WASHINGTON, D.C. - The U.S. Agency for International Development (USAID) released the first-ever annual report to Congress detailing U.S. Government (USG) efforts to address the needs of orphans and vulnerable children throughout the developing world. Fiscal year 2006 funding for U.S. programs that included services for orphans and vulnerable children exceeded $5 billion and reached more than 135 million children, according to the report titled Highly Vulnerable Children: Causes, Consequences and Actions.
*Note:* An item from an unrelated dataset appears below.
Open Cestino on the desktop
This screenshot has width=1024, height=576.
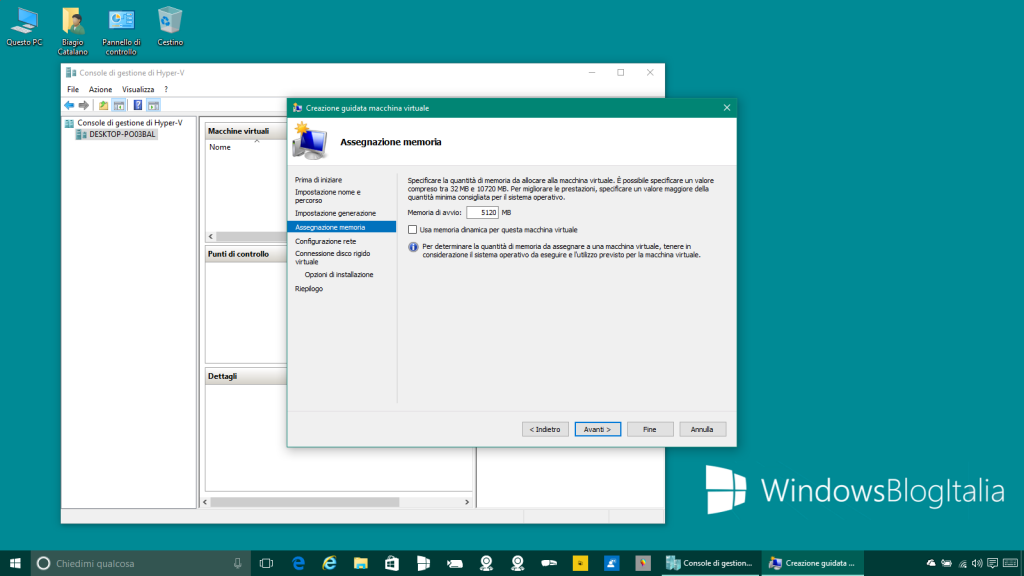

Mandated by law (Public Law 109-95), the Assistance to Orphans and Other Children in Developing Countries Act of 2005 was enacted to improve coordination, communication and effectiveness of USG assistance targeted towards orphans and vulnerable children all around the world. Termed by USAID as highly vulnerable children (HVC), this includes children affected by natural disaster, HIV/AIDS, war and conflict, internal displacement, exploitive labor, trafficking, disability, abandonment, extreme poverty and other causes.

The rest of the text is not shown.